Ouvrage soigné, Cathédrales, symboles et lumières se subdivise en cinq sections qui touchent successivement la symbolique des premières cathédrales, l’exemple de la cathédrale Saint-Denis, la symbolique des vitraux, une étude plus approfondie de Notre-Dame de Paris, puis enfin une réflexion comparative sur le rôle de la lumière dans quelques grandes cathédrales françaises. Une large part du commentaire de Félix Schwarz se concentre sur la fonction symbolique des éléments qui composent la cathédrale ; ainsi, la façade est le « symbole du seuil entre la vie de ce monde et l’éternité » (p. 58). Par ailleurs, les gargouilles sculptées au xiiie siècle évoquaient des légendes locales voulant qu’elles servent à éloigner le Mal (p. 168).

Ce livre de grand format, richement illustré par David Bordes, magnifie ces lieux sacrés de France qui figurent parmi les plus beaux et les plus visités au monde : Notre-Dame de Paris, Chartres, Saint-Denis, Rouen, Reims et Strasbourg. Chaque cathédrale a sa particularité : ainsi, celle de Saint-Étienne de Sens est considérée comme la plus ancienne représentante de l’art gothique (p. 13) ; mais celle de Saint-Denis est vraiment la première à porter dans sa conception et son édifice même ce que l’auteur nomme « une vision métaphysique » (p. 14). Quant à Notre-Dame de Paris, sa rosace ouest se caractérise par ses trois cercles concentriques et subdivisés, comme un symbole du « miroir moral avec les douze vertus et les travaux de chaque mois » (p. 121). D’ailleurs, un cliché réalisé à partir d’un angle inhabituel (en contre-plongée) et montrant le portail du jugement dernier situé à l’entrée de Notre-Dame de Paris impressionne par son audace et sa splendeur (p. 102).
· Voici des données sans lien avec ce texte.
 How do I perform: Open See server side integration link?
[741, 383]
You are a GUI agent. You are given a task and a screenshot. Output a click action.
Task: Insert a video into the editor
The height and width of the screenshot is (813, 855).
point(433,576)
Sans prétendre se substituer à un dictionnaire d’architecture ou à un guide de visite, le livre Cathédrales, symboles et lumières se veut une présentation générale et non systématique de la symbolique chrétienne issue du Moyen Âge à travers ses plus beaux exemples architecturaux. Visuellement, le travail des Éditions Nouvel Angle est impeccable. Pour l’étudiant de moins de quarante ans, n’ayant pas reçu d’éducation religieuse, ce livre instructif regorge d’explications claires et parfois ferventes sur ces sites patrimoniaux parmi les plus anciens de France. En cette période de mise en valeur et d’interprétation du patrimoine, ce bel ouvrage est le bienvenu, particulièrement pour les bibliothèques publiques, car il explique au non-initié le sens caché de ces lieux exceptionnels. On reprocherait à l’auteur d’avoir terminé son ouvrage sans proposer de conclusion ni de récapitu- lation, mais ce serait oublier la beauté de ce livre splendide que l’on relit avec intérêt et que l’on parcourt chaque fois avec plaisir et enchantement[1].